What this task involves:
Substitute "kebab" for "three-dot" in the data lines that begin at the line with "This screenshot has width=1117, height=743." and stop after the line with "Open Company Overview three-dot options menu". Give only those lines, changing nothing else.

The data:
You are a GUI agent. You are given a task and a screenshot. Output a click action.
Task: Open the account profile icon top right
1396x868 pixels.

...

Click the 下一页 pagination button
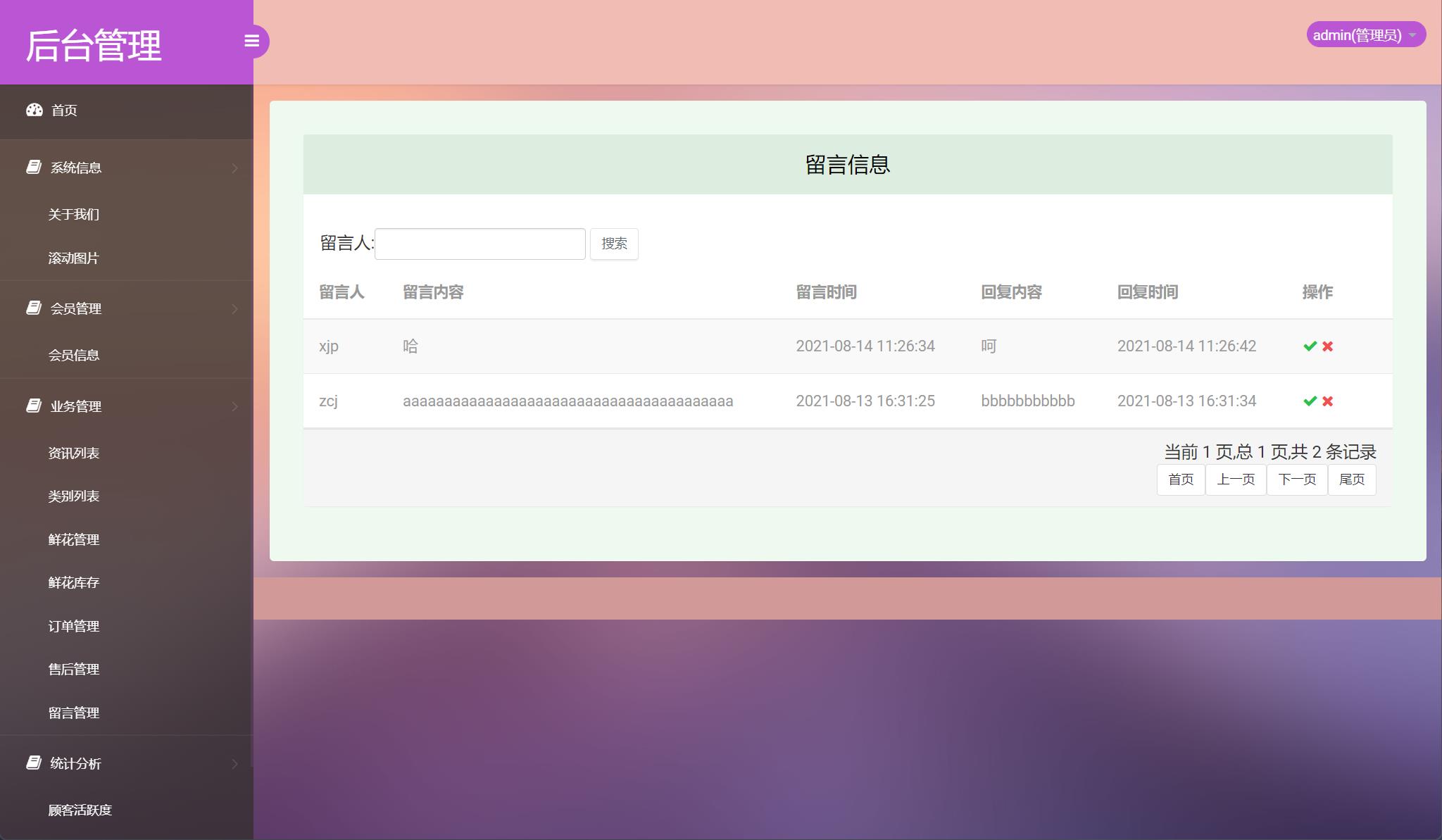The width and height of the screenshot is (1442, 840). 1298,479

==

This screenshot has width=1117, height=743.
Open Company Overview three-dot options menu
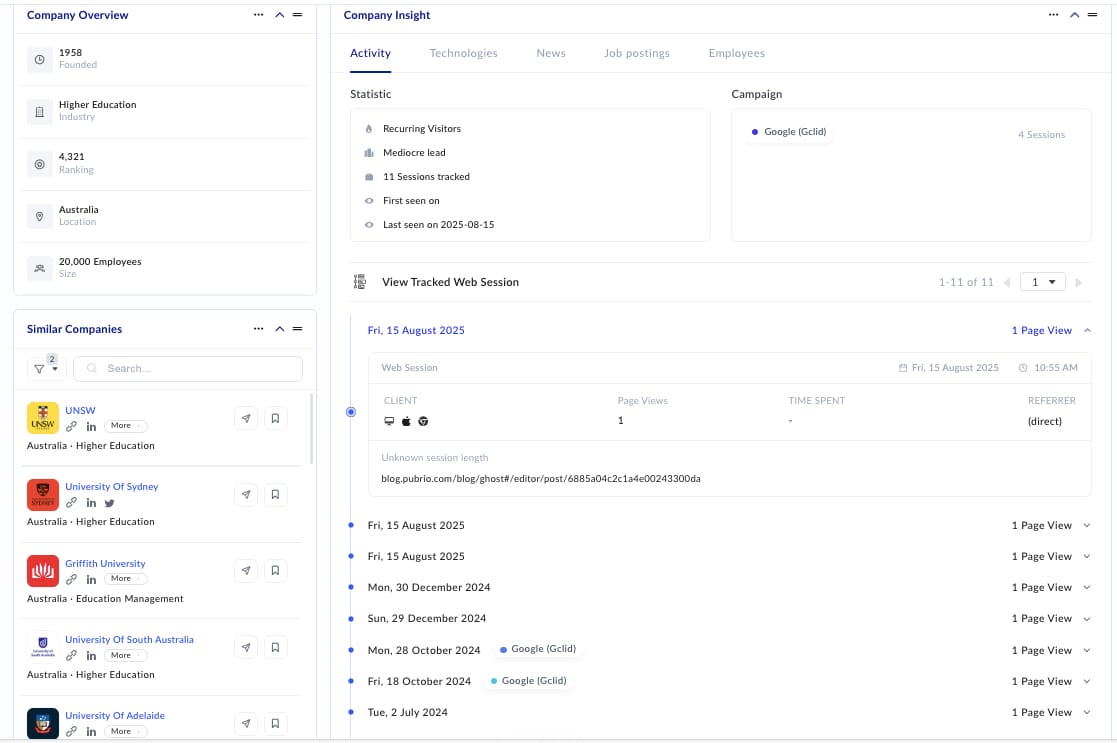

Solution to the exercise:
This screenshot has width=1117, height=743.
Open Company Overview kebab options menu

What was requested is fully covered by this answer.